» **Task details**
Below is a listing. Write out exactly its lines between the one holding "Печь камин на дровах Thorma Alvesta" and the one holding "[Отопительно-варочная печь Thorma MILANO II - Бежевая", inclusive.

Segment Start: Available data

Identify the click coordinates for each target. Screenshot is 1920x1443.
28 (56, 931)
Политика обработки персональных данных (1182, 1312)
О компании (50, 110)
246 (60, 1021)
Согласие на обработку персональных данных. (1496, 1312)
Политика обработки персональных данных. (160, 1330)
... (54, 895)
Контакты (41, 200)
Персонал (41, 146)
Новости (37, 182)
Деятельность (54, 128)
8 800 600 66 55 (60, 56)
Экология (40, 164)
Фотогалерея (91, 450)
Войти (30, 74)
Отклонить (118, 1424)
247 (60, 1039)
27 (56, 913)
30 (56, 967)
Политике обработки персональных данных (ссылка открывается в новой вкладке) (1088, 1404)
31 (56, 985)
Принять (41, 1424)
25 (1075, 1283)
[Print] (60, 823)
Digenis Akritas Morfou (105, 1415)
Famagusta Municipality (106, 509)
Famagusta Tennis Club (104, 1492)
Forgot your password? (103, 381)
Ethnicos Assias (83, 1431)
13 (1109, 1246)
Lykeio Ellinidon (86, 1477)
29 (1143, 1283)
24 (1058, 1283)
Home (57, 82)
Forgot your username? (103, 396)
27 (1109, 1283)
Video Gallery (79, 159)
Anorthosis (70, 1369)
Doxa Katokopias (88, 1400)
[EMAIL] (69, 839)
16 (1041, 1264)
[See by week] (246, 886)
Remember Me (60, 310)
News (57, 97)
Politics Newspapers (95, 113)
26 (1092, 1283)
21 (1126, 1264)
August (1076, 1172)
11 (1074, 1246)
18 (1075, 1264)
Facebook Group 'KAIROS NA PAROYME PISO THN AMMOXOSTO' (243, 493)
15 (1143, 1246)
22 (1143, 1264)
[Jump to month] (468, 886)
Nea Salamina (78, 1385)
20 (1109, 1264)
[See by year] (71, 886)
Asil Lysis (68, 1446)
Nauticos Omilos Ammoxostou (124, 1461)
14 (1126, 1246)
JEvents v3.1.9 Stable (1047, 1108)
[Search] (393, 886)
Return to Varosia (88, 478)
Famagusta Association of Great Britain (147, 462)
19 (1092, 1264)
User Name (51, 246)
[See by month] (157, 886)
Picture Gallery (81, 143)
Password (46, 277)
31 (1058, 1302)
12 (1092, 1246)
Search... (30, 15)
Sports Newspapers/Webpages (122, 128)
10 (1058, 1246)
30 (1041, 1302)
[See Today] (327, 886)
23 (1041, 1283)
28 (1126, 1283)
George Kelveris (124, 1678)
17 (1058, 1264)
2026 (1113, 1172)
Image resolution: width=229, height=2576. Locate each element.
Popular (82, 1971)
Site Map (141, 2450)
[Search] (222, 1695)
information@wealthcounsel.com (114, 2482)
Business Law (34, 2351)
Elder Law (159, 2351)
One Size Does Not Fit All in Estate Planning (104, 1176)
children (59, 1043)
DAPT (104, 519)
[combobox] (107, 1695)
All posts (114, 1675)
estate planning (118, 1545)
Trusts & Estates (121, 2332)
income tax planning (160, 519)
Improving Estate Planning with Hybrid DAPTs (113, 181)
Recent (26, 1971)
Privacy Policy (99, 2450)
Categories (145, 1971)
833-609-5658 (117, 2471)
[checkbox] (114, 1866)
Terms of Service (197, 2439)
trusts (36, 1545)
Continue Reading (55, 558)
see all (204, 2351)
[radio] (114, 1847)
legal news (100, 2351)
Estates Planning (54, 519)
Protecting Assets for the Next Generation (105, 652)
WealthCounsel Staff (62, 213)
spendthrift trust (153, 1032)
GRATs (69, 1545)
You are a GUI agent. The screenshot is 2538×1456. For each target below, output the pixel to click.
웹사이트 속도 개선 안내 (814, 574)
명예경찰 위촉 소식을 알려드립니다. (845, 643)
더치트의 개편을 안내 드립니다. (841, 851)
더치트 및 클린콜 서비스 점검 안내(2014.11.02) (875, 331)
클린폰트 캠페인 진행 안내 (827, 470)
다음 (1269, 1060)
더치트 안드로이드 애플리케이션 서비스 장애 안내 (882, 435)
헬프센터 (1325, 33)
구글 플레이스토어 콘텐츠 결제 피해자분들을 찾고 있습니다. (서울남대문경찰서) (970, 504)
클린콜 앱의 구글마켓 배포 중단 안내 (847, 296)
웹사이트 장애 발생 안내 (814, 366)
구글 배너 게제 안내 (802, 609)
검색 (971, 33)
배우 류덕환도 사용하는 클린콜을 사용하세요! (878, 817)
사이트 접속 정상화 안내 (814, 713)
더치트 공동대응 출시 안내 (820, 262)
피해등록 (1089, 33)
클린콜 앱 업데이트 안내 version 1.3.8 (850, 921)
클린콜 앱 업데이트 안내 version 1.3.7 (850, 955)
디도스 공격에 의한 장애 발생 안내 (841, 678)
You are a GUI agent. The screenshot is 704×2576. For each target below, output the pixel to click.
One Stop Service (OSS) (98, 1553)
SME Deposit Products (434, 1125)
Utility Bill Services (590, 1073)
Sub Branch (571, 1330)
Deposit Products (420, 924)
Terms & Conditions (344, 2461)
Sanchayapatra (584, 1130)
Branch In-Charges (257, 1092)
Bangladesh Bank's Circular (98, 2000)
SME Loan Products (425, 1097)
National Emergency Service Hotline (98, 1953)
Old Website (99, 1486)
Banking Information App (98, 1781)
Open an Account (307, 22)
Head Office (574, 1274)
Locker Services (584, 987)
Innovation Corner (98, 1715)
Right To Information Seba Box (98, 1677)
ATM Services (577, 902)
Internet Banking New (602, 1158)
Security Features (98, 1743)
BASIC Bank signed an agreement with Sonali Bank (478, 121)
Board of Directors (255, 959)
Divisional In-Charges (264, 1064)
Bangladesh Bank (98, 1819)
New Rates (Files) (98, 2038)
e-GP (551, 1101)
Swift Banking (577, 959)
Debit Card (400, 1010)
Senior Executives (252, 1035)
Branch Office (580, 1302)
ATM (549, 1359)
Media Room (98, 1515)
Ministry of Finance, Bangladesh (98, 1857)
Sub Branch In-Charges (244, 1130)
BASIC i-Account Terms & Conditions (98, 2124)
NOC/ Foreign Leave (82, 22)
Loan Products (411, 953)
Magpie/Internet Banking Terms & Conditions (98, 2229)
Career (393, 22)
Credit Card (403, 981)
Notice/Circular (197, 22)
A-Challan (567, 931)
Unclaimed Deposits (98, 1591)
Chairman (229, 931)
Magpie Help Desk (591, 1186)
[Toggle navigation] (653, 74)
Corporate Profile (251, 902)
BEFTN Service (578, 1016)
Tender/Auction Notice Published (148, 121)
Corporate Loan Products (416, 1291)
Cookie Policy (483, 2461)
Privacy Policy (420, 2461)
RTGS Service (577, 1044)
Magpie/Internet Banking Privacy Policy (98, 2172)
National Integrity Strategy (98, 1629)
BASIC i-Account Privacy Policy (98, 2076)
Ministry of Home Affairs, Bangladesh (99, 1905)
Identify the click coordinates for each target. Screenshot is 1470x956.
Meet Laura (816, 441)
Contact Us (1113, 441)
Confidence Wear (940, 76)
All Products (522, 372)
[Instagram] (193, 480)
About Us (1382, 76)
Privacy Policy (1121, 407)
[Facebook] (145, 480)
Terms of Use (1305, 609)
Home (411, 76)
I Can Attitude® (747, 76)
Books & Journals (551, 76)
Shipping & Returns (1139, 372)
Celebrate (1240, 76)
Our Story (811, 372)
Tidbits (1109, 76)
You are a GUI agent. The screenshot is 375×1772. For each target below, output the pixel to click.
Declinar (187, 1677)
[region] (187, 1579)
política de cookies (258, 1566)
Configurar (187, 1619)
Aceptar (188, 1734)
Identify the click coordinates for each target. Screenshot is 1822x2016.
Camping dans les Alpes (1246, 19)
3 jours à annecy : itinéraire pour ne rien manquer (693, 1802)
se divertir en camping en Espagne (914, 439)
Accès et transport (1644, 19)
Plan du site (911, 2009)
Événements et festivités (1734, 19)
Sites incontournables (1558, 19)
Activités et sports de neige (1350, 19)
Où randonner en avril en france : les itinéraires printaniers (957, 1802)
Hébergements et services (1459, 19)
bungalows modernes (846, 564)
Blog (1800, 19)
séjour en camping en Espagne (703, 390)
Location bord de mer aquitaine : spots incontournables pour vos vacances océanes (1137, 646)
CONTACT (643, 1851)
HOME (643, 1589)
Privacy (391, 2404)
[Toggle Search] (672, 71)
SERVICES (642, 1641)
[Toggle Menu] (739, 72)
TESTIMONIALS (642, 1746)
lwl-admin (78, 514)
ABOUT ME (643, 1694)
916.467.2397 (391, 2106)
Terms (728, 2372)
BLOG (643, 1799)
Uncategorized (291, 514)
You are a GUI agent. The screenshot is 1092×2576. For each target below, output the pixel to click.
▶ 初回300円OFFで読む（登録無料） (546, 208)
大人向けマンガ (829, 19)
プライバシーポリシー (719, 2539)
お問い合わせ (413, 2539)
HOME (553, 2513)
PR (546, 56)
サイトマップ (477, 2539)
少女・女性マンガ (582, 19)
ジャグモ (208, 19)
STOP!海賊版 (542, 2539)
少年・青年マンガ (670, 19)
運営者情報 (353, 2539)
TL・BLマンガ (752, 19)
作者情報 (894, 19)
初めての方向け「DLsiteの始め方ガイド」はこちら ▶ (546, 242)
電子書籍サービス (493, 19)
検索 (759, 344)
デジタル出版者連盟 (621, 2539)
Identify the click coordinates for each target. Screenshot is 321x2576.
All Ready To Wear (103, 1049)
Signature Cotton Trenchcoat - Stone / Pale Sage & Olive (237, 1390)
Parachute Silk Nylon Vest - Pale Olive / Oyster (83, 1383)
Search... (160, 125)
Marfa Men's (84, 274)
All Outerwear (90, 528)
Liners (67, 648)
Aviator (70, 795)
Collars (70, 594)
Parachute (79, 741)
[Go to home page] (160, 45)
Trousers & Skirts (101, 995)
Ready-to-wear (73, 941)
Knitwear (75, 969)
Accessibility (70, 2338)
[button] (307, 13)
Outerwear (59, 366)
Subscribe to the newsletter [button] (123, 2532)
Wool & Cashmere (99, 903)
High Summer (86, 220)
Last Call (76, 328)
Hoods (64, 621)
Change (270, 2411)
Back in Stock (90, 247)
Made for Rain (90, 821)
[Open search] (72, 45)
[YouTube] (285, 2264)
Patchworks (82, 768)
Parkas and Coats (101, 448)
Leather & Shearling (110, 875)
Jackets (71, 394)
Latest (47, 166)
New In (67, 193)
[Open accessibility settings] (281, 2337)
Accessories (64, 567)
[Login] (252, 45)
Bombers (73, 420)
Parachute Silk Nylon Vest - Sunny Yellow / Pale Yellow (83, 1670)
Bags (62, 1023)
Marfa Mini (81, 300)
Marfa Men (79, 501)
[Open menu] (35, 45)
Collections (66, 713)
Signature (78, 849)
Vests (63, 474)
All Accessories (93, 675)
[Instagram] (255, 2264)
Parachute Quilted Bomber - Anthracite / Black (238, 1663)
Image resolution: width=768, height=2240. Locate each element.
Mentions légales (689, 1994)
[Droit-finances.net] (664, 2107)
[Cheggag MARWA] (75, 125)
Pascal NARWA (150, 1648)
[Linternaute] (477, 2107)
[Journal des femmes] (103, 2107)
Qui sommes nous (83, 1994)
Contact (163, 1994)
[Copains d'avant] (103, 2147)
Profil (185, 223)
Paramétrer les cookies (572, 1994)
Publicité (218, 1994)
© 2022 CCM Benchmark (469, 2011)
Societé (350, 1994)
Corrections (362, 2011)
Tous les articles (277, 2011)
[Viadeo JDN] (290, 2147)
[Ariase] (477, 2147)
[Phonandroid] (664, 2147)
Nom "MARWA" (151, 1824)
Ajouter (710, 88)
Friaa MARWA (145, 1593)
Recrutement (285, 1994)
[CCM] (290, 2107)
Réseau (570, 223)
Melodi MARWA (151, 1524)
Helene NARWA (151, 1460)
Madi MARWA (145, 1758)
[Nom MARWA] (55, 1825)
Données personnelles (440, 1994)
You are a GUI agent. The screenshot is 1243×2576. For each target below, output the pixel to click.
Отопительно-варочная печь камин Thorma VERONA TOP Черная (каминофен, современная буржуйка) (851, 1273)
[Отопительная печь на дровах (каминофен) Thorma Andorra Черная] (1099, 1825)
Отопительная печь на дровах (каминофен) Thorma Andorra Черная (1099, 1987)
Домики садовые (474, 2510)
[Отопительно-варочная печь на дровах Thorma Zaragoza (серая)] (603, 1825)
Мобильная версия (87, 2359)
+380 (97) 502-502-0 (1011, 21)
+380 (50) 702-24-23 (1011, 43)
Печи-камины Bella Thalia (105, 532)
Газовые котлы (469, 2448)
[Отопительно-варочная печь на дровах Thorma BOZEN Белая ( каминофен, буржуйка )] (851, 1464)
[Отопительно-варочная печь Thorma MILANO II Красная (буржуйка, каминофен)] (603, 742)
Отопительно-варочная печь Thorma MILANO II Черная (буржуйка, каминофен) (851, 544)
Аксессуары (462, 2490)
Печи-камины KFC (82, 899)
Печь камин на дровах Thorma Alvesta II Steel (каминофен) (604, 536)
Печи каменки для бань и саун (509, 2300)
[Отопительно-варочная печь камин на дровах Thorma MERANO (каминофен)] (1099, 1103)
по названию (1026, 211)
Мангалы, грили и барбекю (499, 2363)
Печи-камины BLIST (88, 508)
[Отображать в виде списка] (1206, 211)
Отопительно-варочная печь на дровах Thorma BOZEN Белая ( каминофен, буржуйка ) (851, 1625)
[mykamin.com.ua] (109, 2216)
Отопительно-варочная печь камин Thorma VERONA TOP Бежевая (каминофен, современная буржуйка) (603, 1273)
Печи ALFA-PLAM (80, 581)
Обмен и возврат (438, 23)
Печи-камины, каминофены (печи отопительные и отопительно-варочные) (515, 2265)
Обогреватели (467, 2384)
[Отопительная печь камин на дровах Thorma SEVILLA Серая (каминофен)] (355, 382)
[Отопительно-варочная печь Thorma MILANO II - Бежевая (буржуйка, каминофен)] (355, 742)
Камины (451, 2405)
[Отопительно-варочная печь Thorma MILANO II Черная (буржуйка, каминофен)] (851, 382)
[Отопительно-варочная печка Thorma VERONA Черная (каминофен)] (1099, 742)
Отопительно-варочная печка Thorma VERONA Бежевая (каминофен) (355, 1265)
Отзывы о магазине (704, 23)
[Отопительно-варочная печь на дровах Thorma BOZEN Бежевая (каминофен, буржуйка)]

Segment End: Available data

» **Solution to the exercise**
Печь камин на дровах Thorma Alvesta II Steel (каминофен) (604, 536)
Печи каменки для бань и саун (509, 2300)
[Отопительно-варочная печь камин на дровах Thorma MERANO (каминофен)] (1099, 1103)
по названию (1026, 211)
Мангалы, грили и барбекю (499, 2363)
Печи-камины BLIST (88, 508)
[Отображать в виде списка] (1206, 211)
Отопительно-варочная печь на дровах Thorma BOZEN Белая ( каминофен, буржуйка ) (851, 1625)
[mykamin.com.ua] (109, 2216)
Отопительно-варочная печь камин Thorma VERONA TOP Бежевая (каминофен, современная буржуйка) (603, 1273)
Печи ALFA-PLAM (80, 581)
Обмен и возврат (438, 23)
Печи-камины, каминофены (печи отопительные и отопительно-варочные) (515, 2265)
Обогреватели (467, 2384)
[Отопительная печь камин на дровах Thorma SEVILLA Серая (каминофен)] (355, 382)
[Отопительно-варочная печь Thorma MILANO II - Бежевая (буржуйка, каминофен)] (355, 742)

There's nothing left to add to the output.